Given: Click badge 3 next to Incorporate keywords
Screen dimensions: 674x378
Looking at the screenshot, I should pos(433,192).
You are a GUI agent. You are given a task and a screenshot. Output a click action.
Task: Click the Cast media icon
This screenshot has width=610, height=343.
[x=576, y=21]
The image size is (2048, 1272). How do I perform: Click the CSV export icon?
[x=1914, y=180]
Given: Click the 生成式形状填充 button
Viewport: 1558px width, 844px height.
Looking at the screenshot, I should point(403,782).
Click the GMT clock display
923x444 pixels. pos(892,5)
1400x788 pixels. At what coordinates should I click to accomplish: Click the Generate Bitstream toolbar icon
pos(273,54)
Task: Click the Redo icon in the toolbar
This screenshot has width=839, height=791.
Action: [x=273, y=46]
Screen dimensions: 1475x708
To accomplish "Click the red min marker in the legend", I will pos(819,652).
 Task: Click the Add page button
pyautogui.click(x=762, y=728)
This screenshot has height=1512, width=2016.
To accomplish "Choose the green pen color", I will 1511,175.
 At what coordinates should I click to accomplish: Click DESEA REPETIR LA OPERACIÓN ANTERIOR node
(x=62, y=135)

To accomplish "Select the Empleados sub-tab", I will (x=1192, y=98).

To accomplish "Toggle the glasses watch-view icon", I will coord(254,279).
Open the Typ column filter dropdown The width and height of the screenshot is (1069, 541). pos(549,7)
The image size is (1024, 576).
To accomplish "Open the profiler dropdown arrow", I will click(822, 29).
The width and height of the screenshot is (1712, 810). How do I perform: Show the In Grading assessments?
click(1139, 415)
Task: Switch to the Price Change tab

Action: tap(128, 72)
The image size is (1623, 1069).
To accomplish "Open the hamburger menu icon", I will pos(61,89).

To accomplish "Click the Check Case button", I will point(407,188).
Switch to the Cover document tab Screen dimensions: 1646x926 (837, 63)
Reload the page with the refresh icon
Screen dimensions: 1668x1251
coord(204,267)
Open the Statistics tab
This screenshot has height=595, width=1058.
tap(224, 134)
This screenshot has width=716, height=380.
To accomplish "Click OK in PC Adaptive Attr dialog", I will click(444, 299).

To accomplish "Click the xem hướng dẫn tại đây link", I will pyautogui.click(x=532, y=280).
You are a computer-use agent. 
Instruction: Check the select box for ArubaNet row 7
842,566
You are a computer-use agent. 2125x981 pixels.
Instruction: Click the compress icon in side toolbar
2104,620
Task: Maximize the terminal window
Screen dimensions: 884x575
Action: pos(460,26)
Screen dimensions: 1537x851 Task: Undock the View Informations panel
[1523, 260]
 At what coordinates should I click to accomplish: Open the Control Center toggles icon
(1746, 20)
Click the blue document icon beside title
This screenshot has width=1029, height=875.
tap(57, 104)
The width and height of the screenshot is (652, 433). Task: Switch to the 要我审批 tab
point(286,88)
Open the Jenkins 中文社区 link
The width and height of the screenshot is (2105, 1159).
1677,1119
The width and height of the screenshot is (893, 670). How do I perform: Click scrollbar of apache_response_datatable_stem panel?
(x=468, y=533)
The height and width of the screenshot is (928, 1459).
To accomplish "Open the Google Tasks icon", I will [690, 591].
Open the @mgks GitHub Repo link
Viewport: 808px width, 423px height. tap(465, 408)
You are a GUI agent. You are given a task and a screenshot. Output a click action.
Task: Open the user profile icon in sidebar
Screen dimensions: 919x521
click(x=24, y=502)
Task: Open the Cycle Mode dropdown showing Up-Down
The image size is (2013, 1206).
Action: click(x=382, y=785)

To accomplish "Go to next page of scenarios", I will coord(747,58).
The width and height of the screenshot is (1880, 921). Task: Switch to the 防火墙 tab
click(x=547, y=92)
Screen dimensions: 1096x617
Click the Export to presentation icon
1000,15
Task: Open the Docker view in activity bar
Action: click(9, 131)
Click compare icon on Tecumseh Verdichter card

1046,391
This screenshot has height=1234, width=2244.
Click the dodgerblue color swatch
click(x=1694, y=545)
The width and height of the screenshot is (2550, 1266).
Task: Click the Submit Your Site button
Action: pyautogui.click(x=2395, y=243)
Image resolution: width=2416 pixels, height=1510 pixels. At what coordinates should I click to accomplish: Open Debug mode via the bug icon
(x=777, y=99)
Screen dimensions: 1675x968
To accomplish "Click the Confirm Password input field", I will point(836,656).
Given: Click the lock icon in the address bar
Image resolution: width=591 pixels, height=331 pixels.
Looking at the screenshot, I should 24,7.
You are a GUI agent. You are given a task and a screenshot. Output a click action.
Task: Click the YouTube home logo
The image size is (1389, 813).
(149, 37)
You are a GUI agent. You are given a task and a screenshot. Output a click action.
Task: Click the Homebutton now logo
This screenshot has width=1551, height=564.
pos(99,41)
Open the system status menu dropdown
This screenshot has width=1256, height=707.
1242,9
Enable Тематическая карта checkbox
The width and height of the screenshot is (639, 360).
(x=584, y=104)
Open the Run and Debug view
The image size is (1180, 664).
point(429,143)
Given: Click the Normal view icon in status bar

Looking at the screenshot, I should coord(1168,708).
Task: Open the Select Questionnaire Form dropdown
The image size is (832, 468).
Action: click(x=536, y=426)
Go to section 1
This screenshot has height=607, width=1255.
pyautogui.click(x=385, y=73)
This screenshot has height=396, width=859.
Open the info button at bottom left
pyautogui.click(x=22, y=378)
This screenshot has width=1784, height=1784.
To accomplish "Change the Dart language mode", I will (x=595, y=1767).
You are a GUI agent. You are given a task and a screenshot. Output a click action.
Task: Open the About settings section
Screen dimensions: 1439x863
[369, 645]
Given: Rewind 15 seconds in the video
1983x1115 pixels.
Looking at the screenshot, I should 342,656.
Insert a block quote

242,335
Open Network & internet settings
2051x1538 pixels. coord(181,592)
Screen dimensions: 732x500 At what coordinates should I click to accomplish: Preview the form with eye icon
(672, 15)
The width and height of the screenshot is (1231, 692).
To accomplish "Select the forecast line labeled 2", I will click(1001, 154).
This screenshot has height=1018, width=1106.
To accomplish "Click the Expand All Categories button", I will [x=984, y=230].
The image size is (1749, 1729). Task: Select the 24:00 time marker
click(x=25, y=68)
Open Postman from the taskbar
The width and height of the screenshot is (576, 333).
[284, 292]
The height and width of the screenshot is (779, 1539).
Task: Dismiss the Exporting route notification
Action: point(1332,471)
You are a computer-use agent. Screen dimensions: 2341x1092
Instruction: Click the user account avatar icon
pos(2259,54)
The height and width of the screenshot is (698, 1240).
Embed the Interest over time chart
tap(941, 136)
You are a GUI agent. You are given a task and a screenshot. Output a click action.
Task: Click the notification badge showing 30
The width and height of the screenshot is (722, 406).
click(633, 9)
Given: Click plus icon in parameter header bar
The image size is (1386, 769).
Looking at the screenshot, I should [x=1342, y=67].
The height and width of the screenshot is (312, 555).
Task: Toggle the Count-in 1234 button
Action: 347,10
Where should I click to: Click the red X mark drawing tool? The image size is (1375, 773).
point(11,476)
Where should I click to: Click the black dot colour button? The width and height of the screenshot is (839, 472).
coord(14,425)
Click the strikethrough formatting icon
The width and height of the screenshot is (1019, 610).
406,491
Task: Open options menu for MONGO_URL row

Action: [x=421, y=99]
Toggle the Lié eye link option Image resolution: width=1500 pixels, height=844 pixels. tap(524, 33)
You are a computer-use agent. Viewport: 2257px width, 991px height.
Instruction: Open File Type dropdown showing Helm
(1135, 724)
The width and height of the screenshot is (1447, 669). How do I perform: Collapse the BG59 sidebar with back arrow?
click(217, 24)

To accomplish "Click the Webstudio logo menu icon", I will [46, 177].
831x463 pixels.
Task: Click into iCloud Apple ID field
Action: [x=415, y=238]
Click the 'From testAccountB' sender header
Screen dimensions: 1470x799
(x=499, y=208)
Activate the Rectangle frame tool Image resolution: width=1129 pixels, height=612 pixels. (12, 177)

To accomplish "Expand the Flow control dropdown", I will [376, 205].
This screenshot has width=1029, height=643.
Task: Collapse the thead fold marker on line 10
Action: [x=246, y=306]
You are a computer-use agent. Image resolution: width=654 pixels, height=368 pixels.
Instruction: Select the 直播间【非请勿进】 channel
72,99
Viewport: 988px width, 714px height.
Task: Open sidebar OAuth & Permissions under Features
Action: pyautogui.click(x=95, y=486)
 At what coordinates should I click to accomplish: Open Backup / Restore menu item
+ + + + +
PROBLEM TO WORK ON:
Which lines of the material above hold the string "computer"? Pull them out.

PROBLEM SOLUTION:
You are a computer-use agent. 
You are a computer-use agent. 2125x981 pixels.
You are a computer-use agent. Screen dimensions: 2341x1092
You are a computer-use agent. Viewport: 2257px width, 991px height.
You are a computer-use agent. Image resolution: width=654 pixels, height=368 pixels.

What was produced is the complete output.